DAY FIVE: Our favorite beach experience began with a hike through the Ayiofarango Gorge to Ayiofrango Beach. The hike-beach experience starts just out of the town of Sivas on the south coast. We drove out of the town to an unpaved rocky parking area where we left the car and walked (1.8 miles) through a beautiful, deep and somewhat shaded rocky gorge to a small pebble beach. The walk was mostly flat with plenty of sights including free-roaming goats along the way. The highlight was the Aghios Andonios Church which dates from the earliest Christian times. The pebbly beach is protected from the wind. Clothing was optional for both sexes.
DAY SIX: A car trip to Hania (or Chania), west of Heraklion on the north coast. This town takes you deep into another epoch of Crete’s complex history. Starting in 1252, the Venetians established a trading center on Crete with Hania as their administrative center. The town still looks Venetian with brightly painted waterfront buildings, imposing brick warehouse structures and a massive breakwater meant to protect the harbor from pirates and the Turks. The Venetians stayed until 1669 despite repeated rebellions by locals. Rebellions continued under the Ottomans.
Exploring Hania Old Town was a treat with its charming back streets and small restaurants that offered better menu selections at more reasonable price than the tourist-trap watering holes on the waterfront.
WHAT WE LIKED MOST: Our lunch-time meal in Agios Nikolaos was one of our most memorable but certainly not the only fabulous food experience while exploring the island.
One of the most healthful diets in the world, Cretan cuisine embraces olives, seafood, greens, delightful cheeses, potatoes in all forms, herbs with plenty of personality and wines. Considering that people have been making wine on the island for several thousand years, you know it is good.

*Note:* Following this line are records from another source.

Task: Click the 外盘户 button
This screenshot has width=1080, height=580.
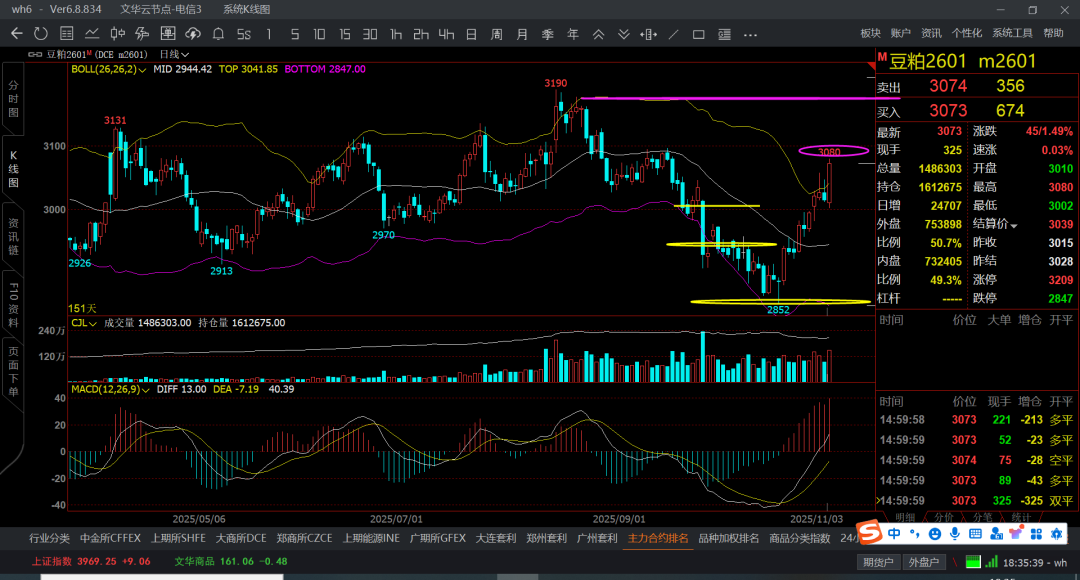Action: 922,562
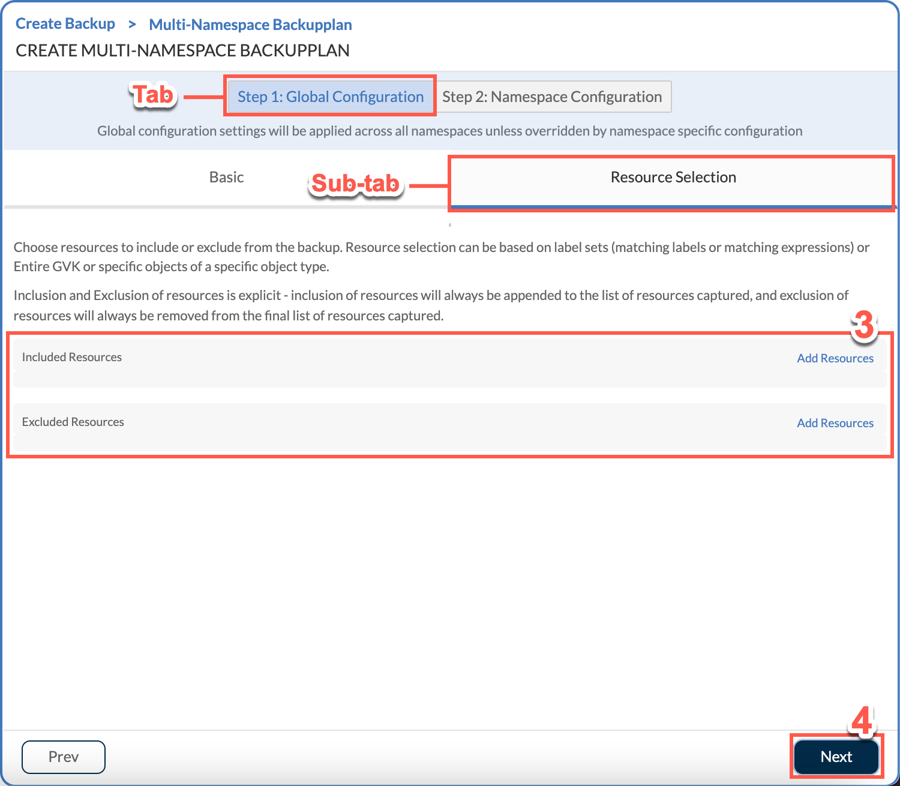This screenshot has width=900, height=786.
Task: Click the "Inclusion and Exclusion of resources" paragraph
Action: click(430, 305)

Crete offers ancient ruins with mythical stories from the very beginning of recorded history, landscapes that sweep to the horizon and villages little changed from hundreds of years ago. Our visit was in October toward the end of the tourist season, so beaches that would be teaming with tourists were pleasantly quiet.

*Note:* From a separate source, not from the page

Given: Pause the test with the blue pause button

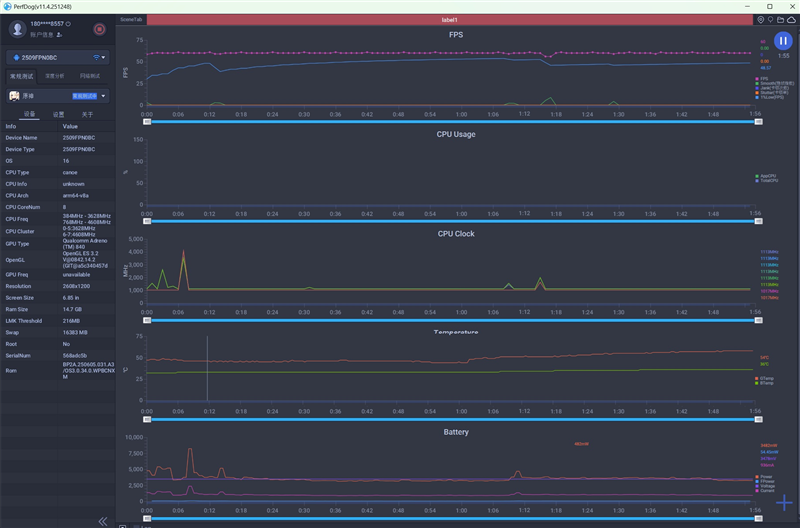Looking at the screenshot, I should tap(783, 41).
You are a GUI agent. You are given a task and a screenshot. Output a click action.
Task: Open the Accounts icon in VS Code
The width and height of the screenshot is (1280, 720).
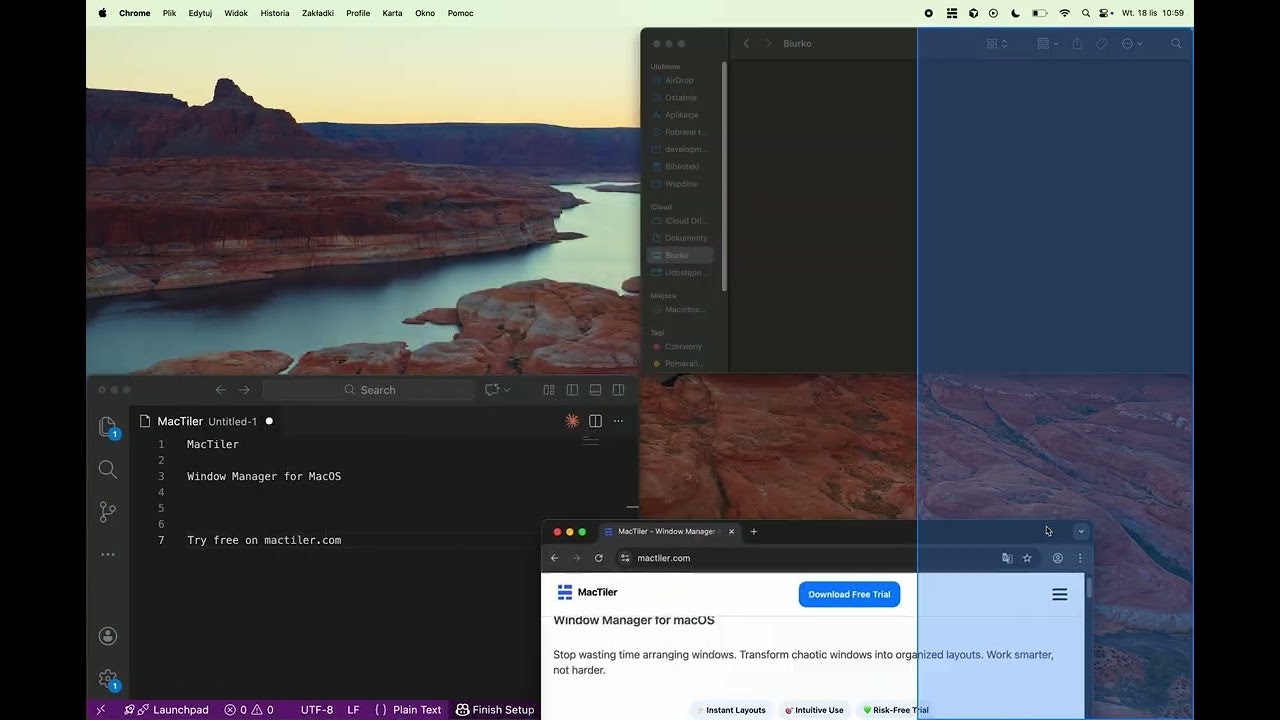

TIPS: Villa Kerasia, about 30 minutes south of Heraklion, is a gem. Send email directly to Babis to make a reservation. We paid 60 Euros a night including breakfast. Dinners were additional, so was the wine. But all reasonable.
Renting a car at the airport from Dimitris Kopidakis of AutoRentalsCrete gave us freedom and easy access to most everything we had time for. Roads are surprisingly good. Driving is a bit hectic because slow traffic moves to side to allow faster moving vehicles the non-existent center lane to pass. Take an iPad with GPS. It's a miracle.
Let’s make something clear: We’re active travelers, not beach people. We like to explore, to visit historical sites and learn about local culture by talking to the people and eating their food. But having said that, the beaches in Crete are great. On any beach you will meet plenty of Europeans, especially Germans (who take their clothes off) and Russians, people from throughout the Mediterranean as well as lots of locals.
The people of Crete have a certain energy. Their olive orchards and farms are well-kept Their customer service is excellent. Roads are good (better than in Greece, proper) and the food is extraordinary in terms of fresh ingredients and presentation. All of this at a price well below that of Italy or England, for instance. We would go there again and explore more of the island, both east and west.